As it goes for just about anything “military”, issued timepieces are some of the most collectible in the watch world. No surprise there. Watches made for military service need be purpose-built with the intent to survive tough climates, shock, water submersion, dirt and grime.

Those necessities doesn’t change based on place of origin. Other things do. In Part One of our guide to military watches, we covered more or less the low-hanging fruit — even casual watch enthusiasts know Germany’s Heuer Bundeswehr or the French Navy’s Tudor Sub. Stopping there would have done you a disservice, as there’s a lot more to be seen as one travels east beyond Europe. In fact, the vastly different cultures found in the Eastern world (except maybe Australia, which is basically the UK with nicer weather and deadlier animals) often make for richer stories, horologically, especially to us Westerners.
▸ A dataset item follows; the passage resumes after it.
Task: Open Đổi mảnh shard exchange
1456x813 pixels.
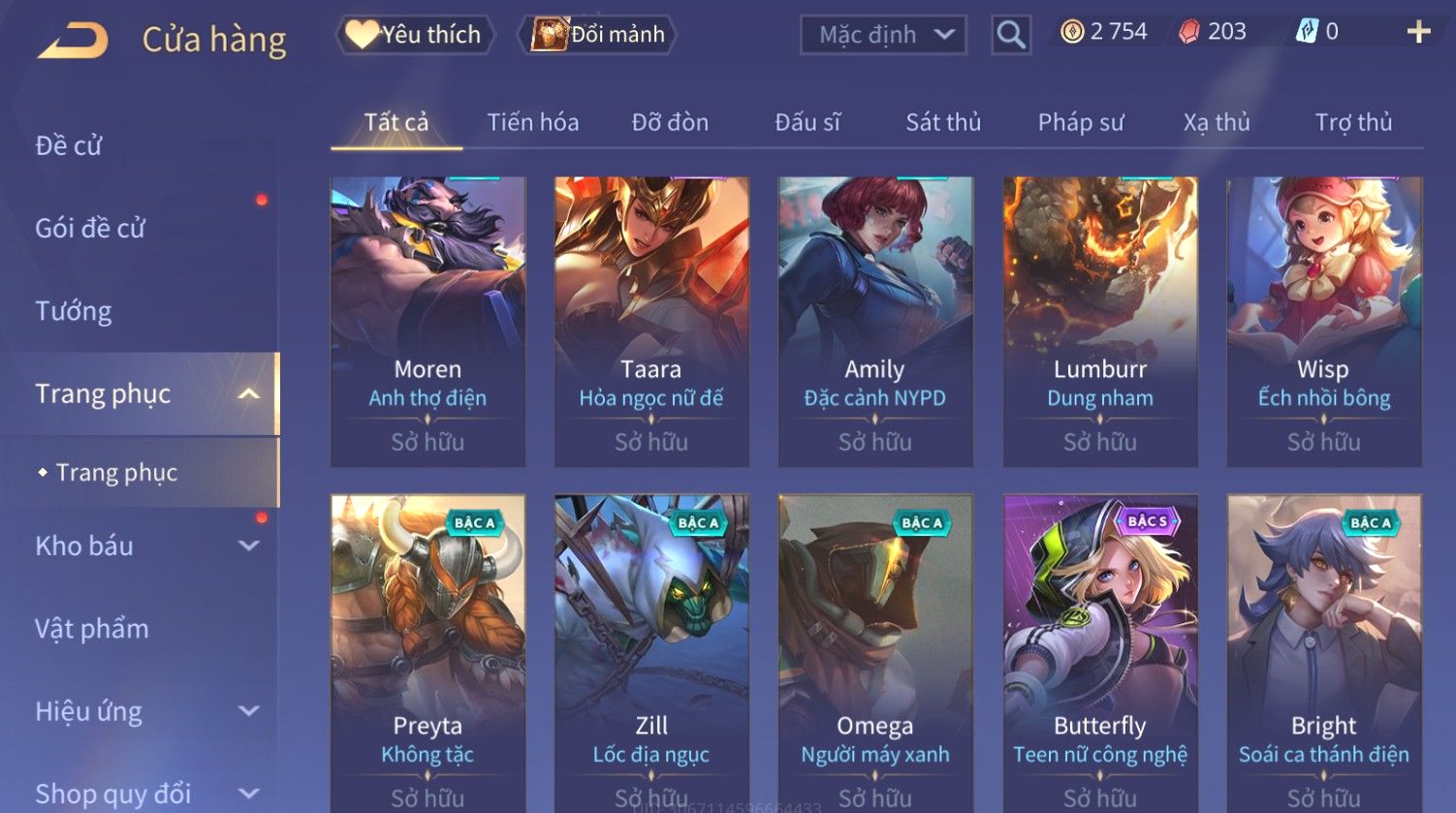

Part of that interest stems from mystery and general murk when it comes to history and provenance, which is a two-way street for buyers. With reliable sources few and far between, it takes tremendous amounts of research to be confident when purchasing rare military watches.

Not to scare you away. The timepieces of Japan, China, Russia, Australia and India are just as packed with history, passion, beauty and hawkish intent as their western counterparts. Pique your interest, do your research, and maybe you’ll end up with something on your wrist from a different half of the world.